Skip to main content

Krisis Membaca: Biang Kerok Rendahnya Kualitas Pendidikan Indonesia

Image Credit: https://raisingrobustreaders.com/2015/07/struggling-readers/


Pendahuluan
Sejak proklamasi kemerdekaan pada tahun 1945, pembangunan pendidikan nasional Indonesia kelihatannya masih memprioritaskan pemenuhan aspek kuantitas, khususnya pengadaan gedung sekolah, sarana pendidikan, dan pendidik (guru dan dosen). Fokus pengembangan kuantitas ini membuahkan hasil yang signifikan. Menurut Biro Pusat Statistik (2019) di tahun 2019, persentase penduduk yang bersekolah berdasarkan usia adalah: untuk kelompok usia 7-12 tahun, 99,24%; yang berusia 13-15 tahun, 95,31%; yang berusia 16-18 tahun, 72,36%; dan yang berusia 19-24 tahun, 25,21%. Dengan demikian, hampir semua anak Indonesia usia SD dan SMP telah bersekolah; 3 dari 4 penduduk berusia 16-18 tahun belajar di SLTA, dan 1 dari 4 lulusan SLTA belajar di perguruan tinggi. Selain itu, pada tahun 2019 Angka Melek Huruf (AMH) penduduk Indonesia berusia 15 tahun ke atas adalah 95,90%.

» **Baris Data**
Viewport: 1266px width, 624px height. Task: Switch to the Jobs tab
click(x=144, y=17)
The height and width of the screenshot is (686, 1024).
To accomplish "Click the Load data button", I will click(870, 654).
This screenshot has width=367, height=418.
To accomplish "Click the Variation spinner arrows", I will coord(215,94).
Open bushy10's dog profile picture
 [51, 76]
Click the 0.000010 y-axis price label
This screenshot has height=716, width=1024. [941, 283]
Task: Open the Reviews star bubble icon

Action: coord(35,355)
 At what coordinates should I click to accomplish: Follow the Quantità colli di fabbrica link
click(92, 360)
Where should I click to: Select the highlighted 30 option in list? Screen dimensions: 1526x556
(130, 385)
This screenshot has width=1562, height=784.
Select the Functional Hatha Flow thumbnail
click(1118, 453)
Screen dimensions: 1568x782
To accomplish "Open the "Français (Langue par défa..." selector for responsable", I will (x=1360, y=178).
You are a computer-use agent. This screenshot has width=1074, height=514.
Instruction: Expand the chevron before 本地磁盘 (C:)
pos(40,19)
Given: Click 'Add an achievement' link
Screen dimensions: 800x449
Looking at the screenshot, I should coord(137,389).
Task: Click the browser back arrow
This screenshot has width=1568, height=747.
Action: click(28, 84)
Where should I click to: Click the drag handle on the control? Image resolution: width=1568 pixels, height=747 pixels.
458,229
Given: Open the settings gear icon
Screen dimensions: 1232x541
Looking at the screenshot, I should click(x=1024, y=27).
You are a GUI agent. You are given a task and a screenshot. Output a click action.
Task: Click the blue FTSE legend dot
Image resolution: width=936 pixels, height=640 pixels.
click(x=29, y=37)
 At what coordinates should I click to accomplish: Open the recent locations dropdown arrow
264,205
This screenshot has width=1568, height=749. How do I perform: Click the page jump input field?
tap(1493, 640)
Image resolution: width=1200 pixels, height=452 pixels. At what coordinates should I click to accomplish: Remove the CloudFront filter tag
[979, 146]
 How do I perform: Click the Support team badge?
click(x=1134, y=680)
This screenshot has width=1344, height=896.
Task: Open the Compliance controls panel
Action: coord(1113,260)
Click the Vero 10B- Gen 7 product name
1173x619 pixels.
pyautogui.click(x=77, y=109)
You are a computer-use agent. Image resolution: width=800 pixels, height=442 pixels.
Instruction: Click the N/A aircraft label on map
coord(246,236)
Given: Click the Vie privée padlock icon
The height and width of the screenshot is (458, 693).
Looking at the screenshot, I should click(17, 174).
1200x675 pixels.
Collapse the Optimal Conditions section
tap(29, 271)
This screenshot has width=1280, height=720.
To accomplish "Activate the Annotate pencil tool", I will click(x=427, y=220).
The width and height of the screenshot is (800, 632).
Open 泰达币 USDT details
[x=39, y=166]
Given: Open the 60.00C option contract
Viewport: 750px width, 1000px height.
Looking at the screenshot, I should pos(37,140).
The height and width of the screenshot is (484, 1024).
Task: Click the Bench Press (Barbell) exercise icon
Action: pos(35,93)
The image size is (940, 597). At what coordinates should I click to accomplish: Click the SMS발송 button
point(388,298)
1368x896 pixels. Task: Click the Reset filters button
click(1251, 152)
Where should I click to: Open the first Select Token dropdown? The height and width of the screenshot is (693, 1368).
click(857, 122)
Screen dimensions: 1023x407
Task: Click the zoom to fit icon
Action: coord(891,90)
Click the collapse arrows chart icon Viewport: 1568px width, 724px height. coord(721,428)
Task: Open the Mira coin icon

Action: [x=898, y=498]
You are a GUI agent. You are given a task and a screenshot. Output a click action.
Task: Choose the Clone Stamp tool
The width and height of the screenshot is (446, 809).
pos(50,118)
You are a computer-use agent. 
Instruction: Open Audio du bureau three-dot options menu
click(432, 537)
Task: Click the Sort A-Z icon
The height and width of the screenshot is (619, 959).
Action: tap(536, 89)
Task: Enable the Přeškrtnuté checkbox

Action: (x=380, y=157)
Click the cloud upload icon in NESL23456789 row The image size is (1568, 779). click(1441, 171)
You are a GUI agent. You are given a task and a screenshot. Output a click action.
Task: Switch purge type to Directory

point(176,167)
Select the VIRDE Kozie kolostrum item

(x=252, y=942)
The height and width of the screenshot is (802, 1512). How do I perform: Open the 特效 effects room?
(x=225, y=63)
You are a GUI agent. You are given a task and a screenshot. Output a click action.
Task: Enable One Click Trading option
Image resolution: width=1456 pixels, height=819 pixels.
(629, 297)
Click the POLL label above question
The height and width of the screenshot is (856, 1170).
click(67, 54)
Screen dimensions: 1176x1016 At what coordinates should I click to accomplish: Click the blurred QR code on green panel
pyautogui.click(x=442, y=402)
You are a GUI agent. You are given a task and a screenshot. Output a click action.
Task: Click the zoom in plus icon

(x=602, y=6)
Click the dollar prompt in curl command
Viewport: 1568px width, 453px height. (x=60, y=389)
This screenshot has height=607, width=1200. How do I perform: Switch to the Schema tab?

» **Yang Diharapkan**
Tuliskan kembali persis bagian teks kutipan mulai dari "Pendahuluan" sampai "atas adalah 95,90%.". Baris-baris data di atas tidak ada kaitannya dengan teks kutipan.

» **Jawaban Tertulis**
Pendahuluan
Sejak proklamasi kemerdekaan pada tahun 1945, pembangunan pendidikan nasional Indonesia kelihatannya masih memprioritaskan pemenuhan aspek kuantitas, khususnya pengadaan gedung sekolah, sarana pendidikan, dan pendidik (guru dan dosen). Fokus pengembangan kuantitas ini membuahkan hasil yang signifikan. Menurut Biro Pusat Statistik (2019) di tahun 2019, persentase penduduk yang bersekolah berdasarkan usia adalah: untuk kelompok usia 7-12 tahun, 99,24%; yang berusia 13-15 tahun, 95,31%; yang berusia 16-18 tahun, 72,36%; dan yang berusia 19-24 tahun, 25,21%. Dengan demikian, hampir semua anak Indonesia usia SD dan SMP telah bersekolah; 3 dari 4 penduduk berusia 16-18 tahun belajar di SLTA, dan 1 dari 4 lulusan SLTA belajar di perguruan tinggi. Selain itu, pada tahun 2019 Angka Melek Huruf (AMH) penduduk Indonesia berusia 15 tahun ke atas adalah 95,90%.